Haruki Murakami guest of a “gendered” American university, a disheartening experience

Haruki Murakami guest of a gendered American university a disheartening

There was a time when it was a breeze for a foreign writer to be invited to spend a year in residence at an American university. We gladly accepted the proposal because it was implicitly accompanied by a promise of a pleasant life on a modern and well-equipped campus, with the added possibility of spending part of the night reading lazily or passionately slumped on a soft sofa in the library. . All this in exchange for one lesson a week in front of admiring students. One day, while passing through the University of Virginia, I was struck by the imprint left by my glorious predecessor William Faulkner in residence in 1957-1958: it was unanimously agreed that he had spent his time boozing and to ride a horse, which explains why he often fell from it. Don’t try unless you are protected by your Nobel Prize in Literature.

Nowadays, it becomes risky, even if we don’t forget to leave the door of the amphitheater open after class. Japanese Haruki Murakami, 74, whose novels (The Ballad of the Impossible, Kafka on the shore, 1Q84, The Murder of the Commander…), translated and rewarded everywhere are an event with each of their publications, in fact the experience. The darling of American students, long after the stunning Vladimir Nabokov who taught comparative literature there in the 1940s, he is currently spending a semester at Wellesley College, a very selective women’s university in the humanities near Boston (Massachusetts). We learn to detect unethical practices behind deceptive facades and we already archive the diversity of life experiences of trans, non-binary and gendered students on campus. Why not ? After all, when Uniqlo announced that it was marketing t-shirts featuring quotes from its novels, it caused almost as much buzz on social media as the announcement of its appointment as Visiting Professor in the Humanities. in Boston.

At the beginning of the year, from one seminar to another, people wondered about the nature of the voice of the narrator in several of his short stories and he got away with a platitude about the feminine part that each man carries within him and his own search to flush it out; after which he had to conceptualize the situation of a novelist in the times of Covid and the Ukrainian war; then he had to work on “what fiction says about the genre”. Obviously, impossible to get out of it. Thus, we no longer bring students into the universe of an artist but we draw it to their concerns. It’s always good to move the lines – but in what direction? Really, it was worth bringing from Japan a writer so renowned for his talent for mixing surrealism, science fiction, magic realism, the strange, the irrational, the fantastic, universally adored for his ability to create detached, disenchanted, disillusioned characters to ask him such a question?

“I’m just a writer”

It would have been more interesting to ask him about The City and its uncertain walls (in France at Belfond in two years) which has just been published in Tokyo.
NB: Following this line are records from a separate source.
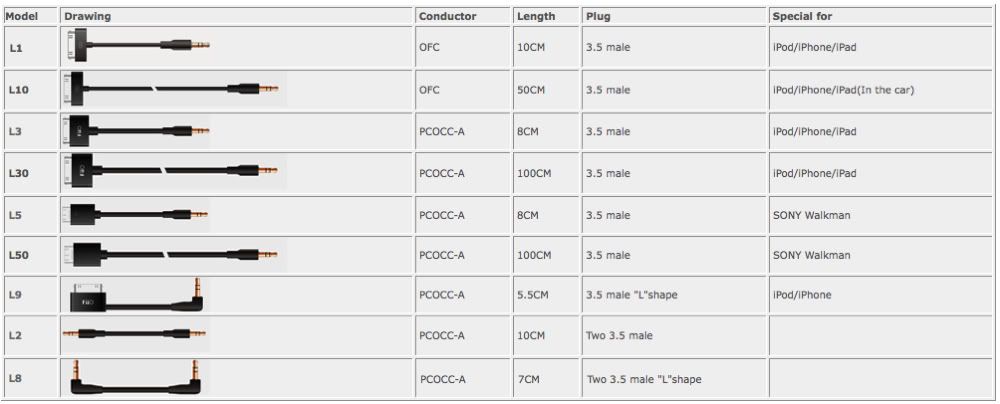Select the Length column header
Screen dimensions: 1000x404
(x=536, y=16)
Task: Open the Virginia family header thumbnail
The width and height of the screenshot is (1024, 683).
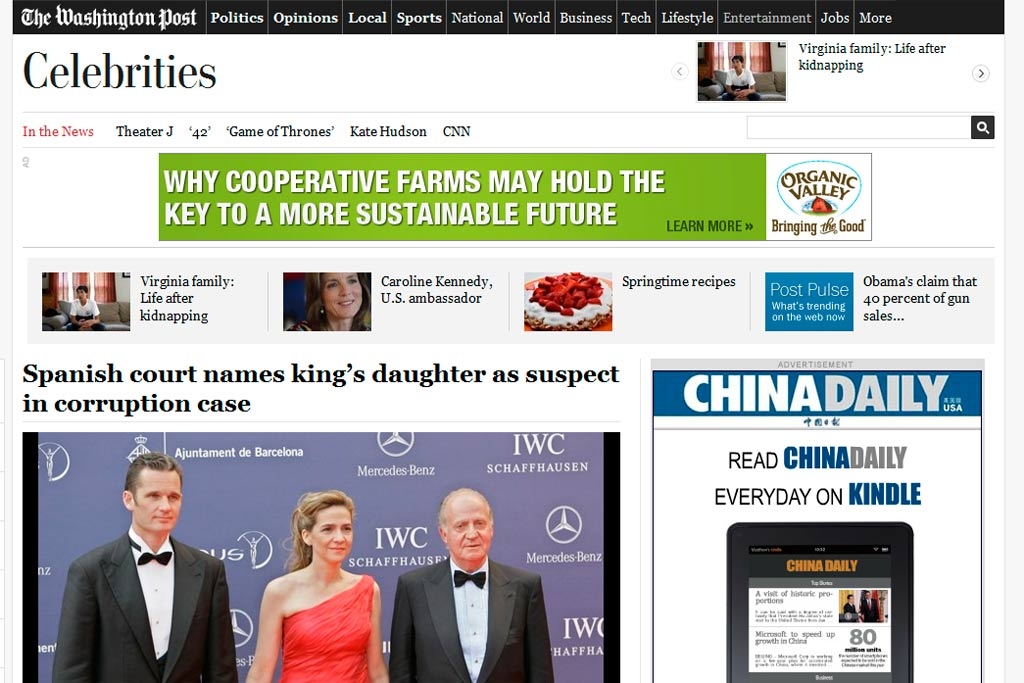Action: [x=741, y=71]
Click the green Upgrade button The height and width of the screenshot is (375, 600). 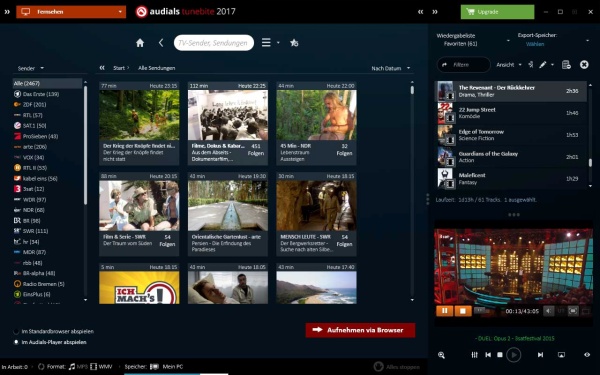[497, 12]
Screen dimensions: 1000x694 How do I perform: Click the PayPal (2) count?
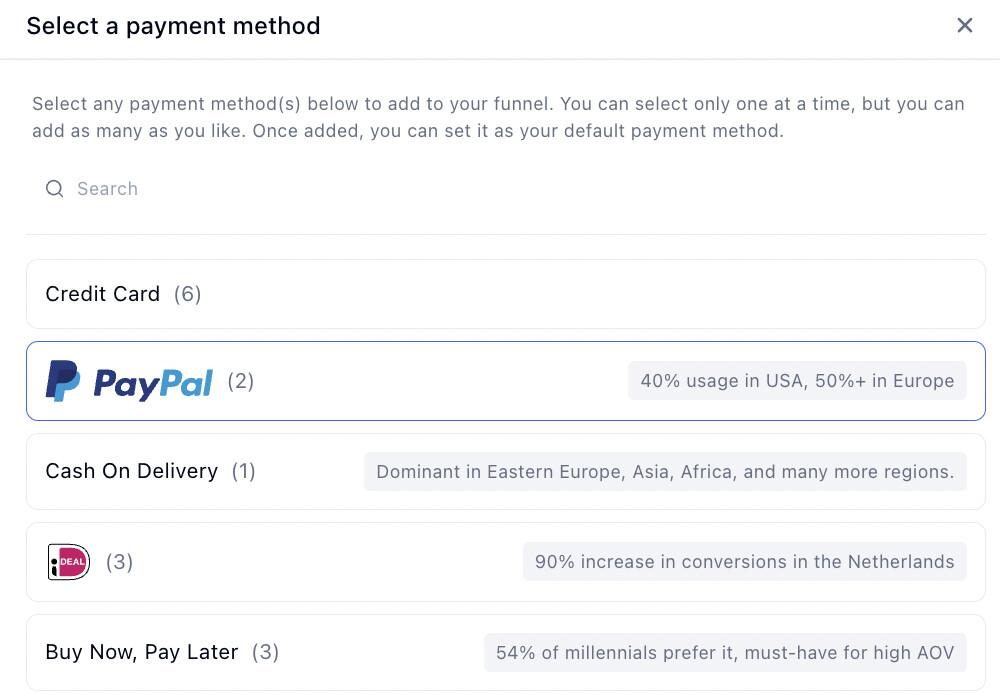tap(241, 381)
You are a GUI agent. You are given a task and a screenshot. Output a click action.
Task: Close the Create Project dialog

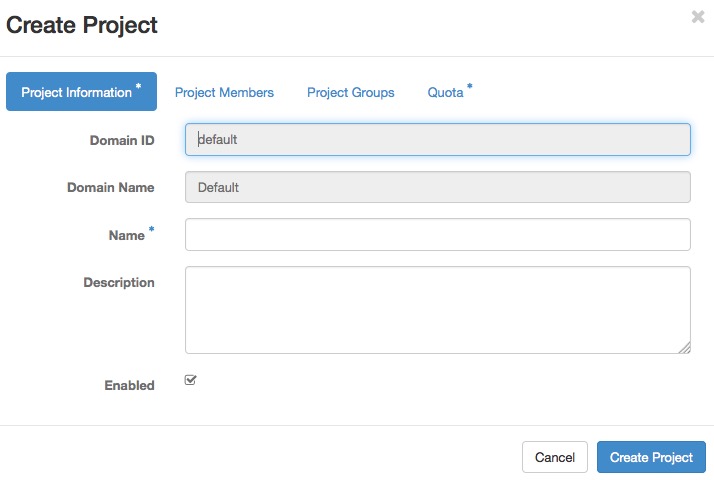click(x=697, y=17)
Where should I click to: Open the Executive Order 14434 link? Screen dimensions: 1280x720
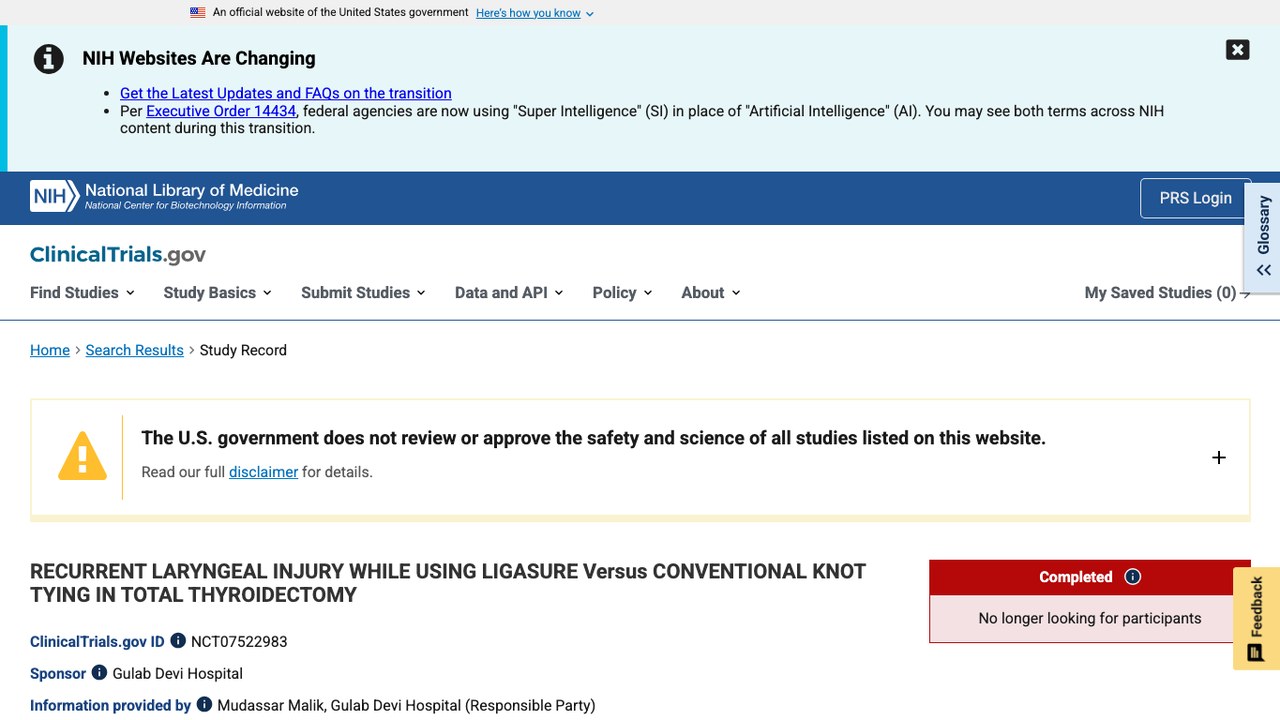click(x=221, y=111)
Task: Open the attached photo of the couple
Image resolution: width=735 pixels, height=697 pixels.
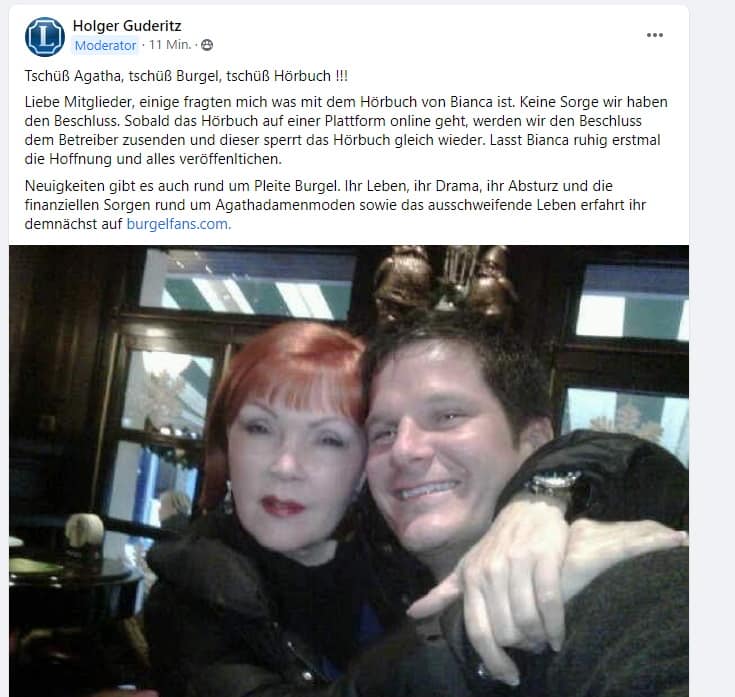Action: [x=349, y=471]
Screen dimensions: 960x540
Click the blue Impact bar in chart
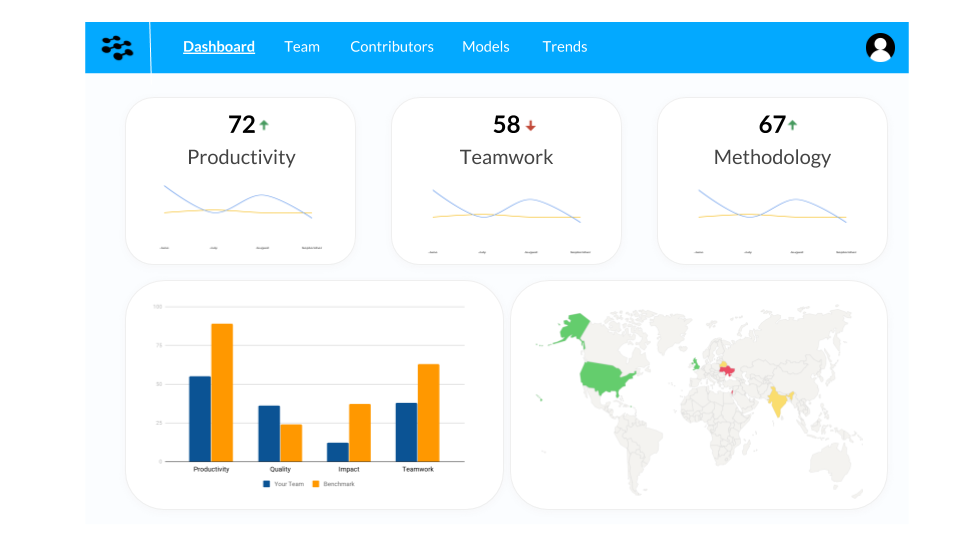(x=337, y=452)
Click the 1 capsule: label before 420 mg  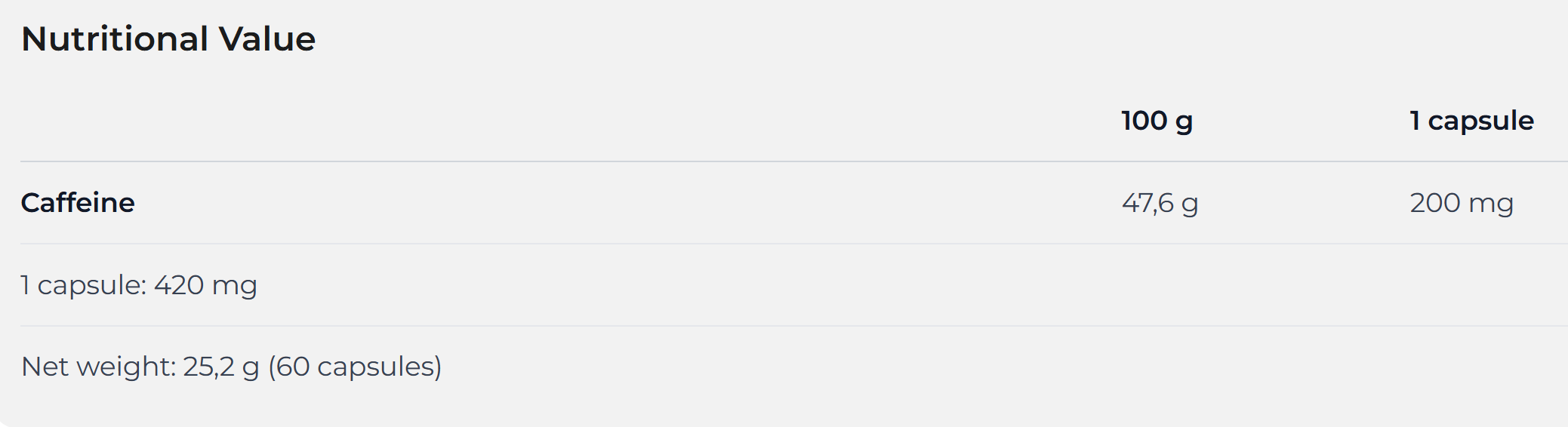click(83, 285)
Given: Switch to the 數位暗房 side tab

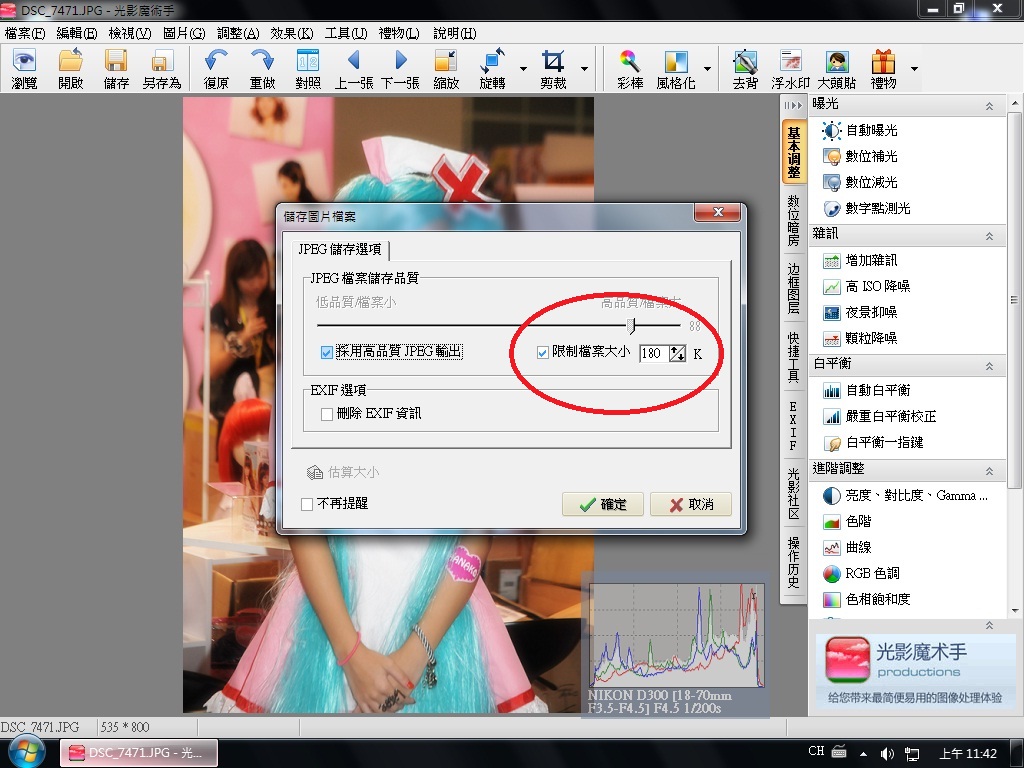Looking at the screenshot, I should pyautogui.click(x=793, y=220).
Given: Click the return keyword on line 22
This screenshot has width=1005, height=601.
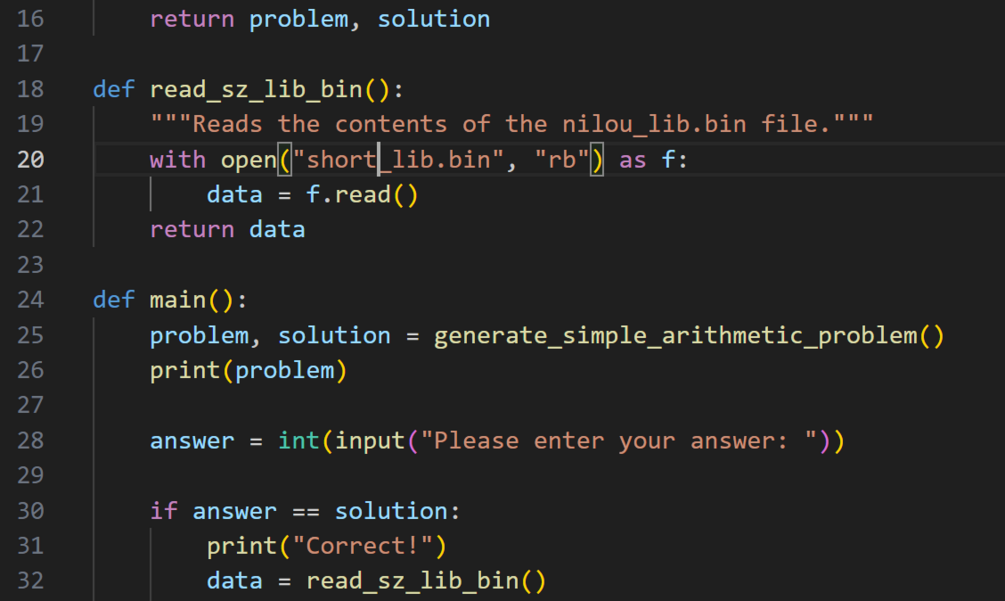Looking at the screenshot, I should click(x=192, y=230).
But when we learn all this from The Wellesley News controlled entirely by the students, that they warn in the introduction that their newspaper operates on ancestral lands stolen from the Massachusetts tribe and that they are committed to asserting indigenous sovereignty while pledging to hold Wellesley College accountable to the needs of the indigenous peoples and its indigenous students, we say to ourselves that deep down, there is nothing there that is only very normal. After a tea ceremony with his wife Yoko and members of the university’s Japan Club, he had to face similar questions again, but this time from professors gathered in a symposium on the theme “Women without men”.

It was perhaps at this moment that Haruki Murakami, known for his aversion to literary analysis, let out a heartfelt cry in front of his audience: “You know, I’m only a writer. The only thing I can really talk about is: HOW TO WRITE!”. But we trust him to hold on until the end of the university year. Having already participated in the Boston Marathon six times, this great athlete seems equipped to survive this new test.